Anyway, equity markets continued their dive into the gurgle tube on this and the continued realization that Mr. Bernanke's last act might be another tapering and the snoops at the ECB suggesting that all is not well with bank portfolios Over There all of which translates into the fear of a loss of liquidity which some think (me) that this was the only thing holding life together in the first place.
We have talked about the structural problems facing the Euros but yesterday it was demonstrated just how threatened they themselves feel when Brussels announced a dramatic shift in policy in regard to the all-time sacred cow of European politics: global warming. Rather than setting guidelines for reduction in carbon emissions for individual counties, Brussels now looks to an average reduction target for all of Euroland which of course means no target at all. The reason? It was to cost too much and reduce economic growth to proceed in the original manner. What's saving the world when votes are at stake. Yesterday the mantra was that Euroland would look to China and the U.S. to do the heavy lifting economics-wise in the short to medium term; that changed today. We're it Over Here.

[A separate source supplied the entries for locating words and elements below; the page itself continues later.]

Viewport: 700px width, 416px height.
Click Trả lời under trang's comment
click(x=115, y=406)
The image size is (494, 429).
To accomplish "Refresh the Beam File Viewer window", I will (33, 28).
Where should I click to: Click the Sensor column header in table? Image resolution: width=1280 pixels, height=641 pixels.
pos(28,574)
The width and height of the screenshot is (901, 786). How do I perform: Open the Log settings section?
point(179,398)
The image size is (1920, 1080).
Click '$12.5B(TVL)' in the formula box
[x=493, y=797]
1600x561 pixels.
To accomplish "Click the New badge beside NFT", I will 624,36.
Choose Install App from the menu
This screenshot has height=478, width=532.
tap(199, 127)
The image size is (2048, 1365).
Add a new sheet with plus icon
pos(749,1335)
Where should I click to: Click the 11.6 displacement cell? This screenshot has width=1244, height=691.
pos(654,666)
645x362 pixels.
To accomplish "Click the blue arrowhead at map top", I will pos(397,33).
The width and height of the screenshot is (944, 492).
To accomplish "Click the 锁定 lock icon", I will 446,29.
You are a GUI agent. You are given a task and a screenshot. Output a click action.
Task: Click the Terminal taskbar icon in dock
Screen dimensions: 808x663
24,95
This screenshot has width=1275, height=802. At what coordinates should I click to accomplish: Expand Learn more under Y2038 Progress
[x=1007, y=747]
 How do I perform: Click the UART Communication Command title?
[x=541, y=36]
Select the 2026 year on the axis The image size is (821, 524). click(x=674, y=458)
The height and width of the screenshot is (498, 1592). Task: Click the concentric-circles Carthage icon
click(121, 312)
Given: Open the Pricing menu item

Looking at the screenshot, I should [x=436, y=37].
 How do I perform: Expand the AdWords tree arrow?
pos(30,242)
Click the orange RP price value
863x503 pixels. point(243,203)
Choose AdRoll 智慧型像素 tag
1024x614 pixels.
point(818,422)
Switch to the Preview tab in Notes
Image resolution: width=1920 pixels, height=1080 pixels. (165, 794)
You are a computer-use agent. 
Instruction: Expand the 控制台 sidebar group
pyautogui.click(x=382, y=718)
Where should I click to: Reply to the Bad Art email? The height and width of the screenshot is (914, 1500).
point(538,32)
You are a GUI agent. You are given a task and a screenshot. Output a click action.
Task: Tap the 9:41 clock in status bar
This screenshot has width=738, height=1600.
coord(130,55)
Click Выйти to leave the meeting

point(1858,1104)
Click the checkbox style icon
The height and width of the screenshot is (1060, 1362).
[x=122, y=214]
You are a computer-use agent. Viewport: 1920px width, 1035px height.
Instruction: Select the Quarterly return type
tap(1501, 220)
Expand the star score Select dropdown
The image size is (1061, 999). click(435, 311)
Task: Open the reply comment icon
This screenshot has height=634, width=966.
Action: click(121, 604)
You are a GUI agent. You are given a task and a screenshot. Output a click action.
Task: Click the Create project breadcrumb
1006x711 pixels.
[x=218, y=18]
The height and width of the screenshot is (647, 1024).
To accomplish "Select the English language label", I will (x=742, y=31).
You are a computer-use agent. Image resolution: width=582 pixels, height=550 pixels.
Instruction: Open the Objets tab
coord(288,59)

Actually, the U.S. is in a sweet spot particularly as a result of energy costs. We're lucky no doubt. But keep in mind that the great energy boom of the past 5 years has come without any support whatsoever (Crazy Lizzy not withstanding) from the public sector--witness the no-brainer of a pipeline running where 83,000 miles of other pipelines run but denied its existence as a sop to the environmental lobby. Nearly nine million jobs have been created in the past 5 years but we still have fewer working Americans than in 2007. Financial regulation has reduced the availability of credit or the willingness to lend. The U. S. is not in a good place as the leader of a global economic revival and yet we are the best bet out there. We had best get our act together quickly which is one reason that I continue to believe Mr. Bernanke's last act will also be the last of the tapering as although it really does nothing for economic growth (as demonstrated) the result of QE not being there is too visible--down goes the stock market, and this is an election year. Of course if we could only find a two or three year bubble that would help thing immeasurably
In his State of the Nation address next week, The Leader will look to none of these issues--or so it is reported. Equality is the supposed vote getter and it is equality through unequal treatment that we shall get. It should be a great speech…I can't wait. Don't we live in interesting times?